Textauszug:
Menschenrechtsfeminismus
Dieser „Menschenrechts-Feminismus“ würde die Frauen, die in Afrika für ihre wirtschaftliche Unabhängigkeit kämpfen oder für ein Ende der Genitalverstümmelung, einen, sie könnte die Frauen in Bosnien, die ihre Vergewaltiger vor Gericht bringen, mit den barhäuptigen oder Kopftuch tragenden Frauen in den muslimischen Ländern verbinden. Und zudem erlaube dieser Menschenrechts-Feminismus Koalitionen zu bilden: mit Behinderten, indigenen Völkern, die um ihre Rechte kämpfen oder Frauen, denen es wie in China verboten ist, Gewerkschaften zu gründen. Erst auf dieser Basis würde der Feminismus überall in der Welt wieder attraktiv – und wirkmächtig – werden.
Irgendwie erinnert dieser Menschenrechts-Feminismus ein wenig an den Furor der frühen siebziger Jahre: Da waren Frauen auch beseelt vom gleichen Ziel. Und es war ein langer und schmerzhafter Weg zur Erkenntnis, dass die Zugehörigkeit zu einer sozialen Lage oder einer bestimmten Ethnie, dass eine sexuelle Orientierung oder eine Behinderung den „Unterdrückungsfaktor“ Geschlecht verändern und die Identität als Frau in den Hintergrund rücken konnte. Frauen können wie alle politischen Akteure unterschiedliche Interessen haben und gelegentlich sind sie mit den männlichen ganz unvereinbar. Daran ändert auch der Rückgriff auf die grundlegenden Menschenrechte nichts. Wenn die Frauen auf dem Tahrir-Platz zum Beispiel für mehr politischen Einfluss oder mehr persönliche Freiheit einstehen, kann das auch auf Kosten ihrer „verbündeten“ Männer gehen. Wir kennen mittlerweile die Berichte von den Pöbeleien gegen die Demonstrantinnen und die gar nicht mehr schönen, sondern traurigen Bilder, als sie niedergeknüppelt wurden. Die marokkanische Soziologin hat schon nach dem Ende des ersten Golfkriegs 1992 darauf hingewiesen, dass der Fundamentalismus und die Geburt des Feminismus in Ägypten eng miteinander verknüpft sind. Und es sollte auch nicht vergessen werden, dass dieser Krieg einmal im Namen der Demokratie, angeblich um die unterdrückten Frauen Kuweits zu befreien, begann.

Arbeitsauftrag 1: Schreib aus dem Textauszug die Stelle ab, die mit „Menschenrechtsfeminismus“ anfängt und mit „wirkmächtig – werden.“ aufhört.
Arbeitsauftrag 2: Übertrage diesen Satz aus dem Textauszug ins Englische: „Erst auf dieser Basis würde der Feminismus überall in der Welt wieder attraktiv – und wirkmächtig – werden.“
Verwende dafür ausschließlich den Textauszug.

Vorliegende Einträge:
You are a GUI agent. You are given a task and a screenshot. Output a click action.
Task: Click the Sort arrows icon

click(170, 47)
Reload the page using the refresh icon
--
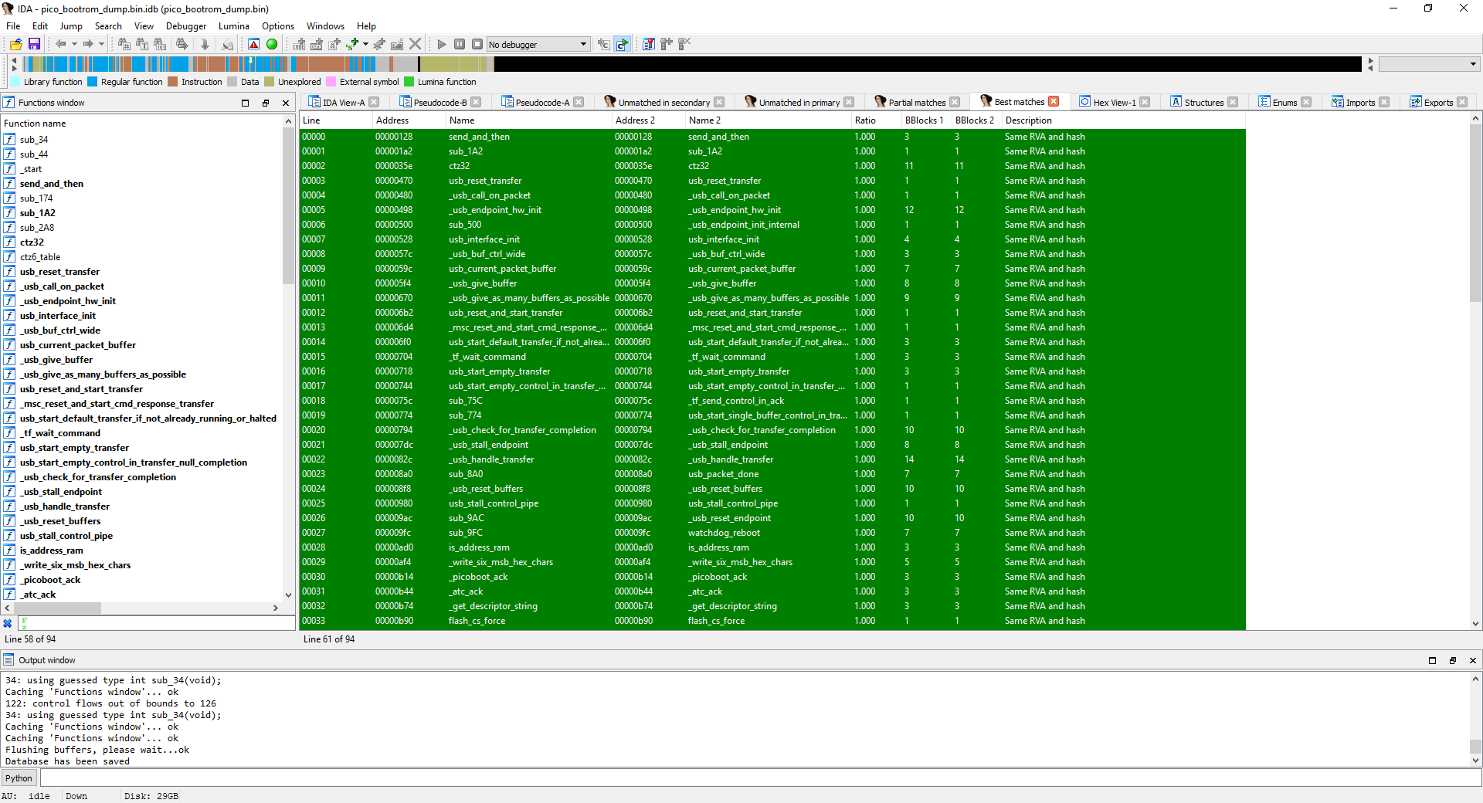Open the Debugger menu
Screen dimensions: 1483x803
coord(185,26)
--
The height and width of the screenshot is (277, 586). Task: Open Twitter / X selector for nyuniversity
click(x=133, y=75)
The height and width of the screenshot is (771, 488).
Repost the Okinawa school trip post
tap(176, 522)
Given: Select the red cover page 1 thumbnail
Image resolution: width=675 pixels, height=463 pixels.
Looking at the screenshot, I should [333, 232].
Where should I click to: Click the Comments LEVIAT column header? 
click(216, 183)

Erwartete Lösung 1:
Menschenrechtsfeminismus
Dieser „Menschenrechts-Feminismus“ würde die Frauen, die in Afrika für ihre wirtschaftliche Unabhängigkeit kämpfen oder für ein Ende der Genitalverstümmelung, einen, sie könnte die Frauen in Bosnien, die ihre Vergewaltiger vor Gericht bringen, mit den barhäuptigen oder Kopftuch tragenden Frauen in den muslimischen Ländern verbinden. Und zudem erlaube dieser Menschenrechts-Feminismus Koalitionen zu bilden: mit Behinderten, indigenen Völkern, die um ihre Rechte kämpfen oder Frauen, denen es wie in China verboten ist, Gewerkschaften zu gründen. Erst auf dieser Basis würde der Feminismus überall in der Welt wieder attraktiv – und wirkmächtig – werden.

Erwartete Lösung 2: Only on this basis would feminism become attractive – and effective – again everywhere in the world.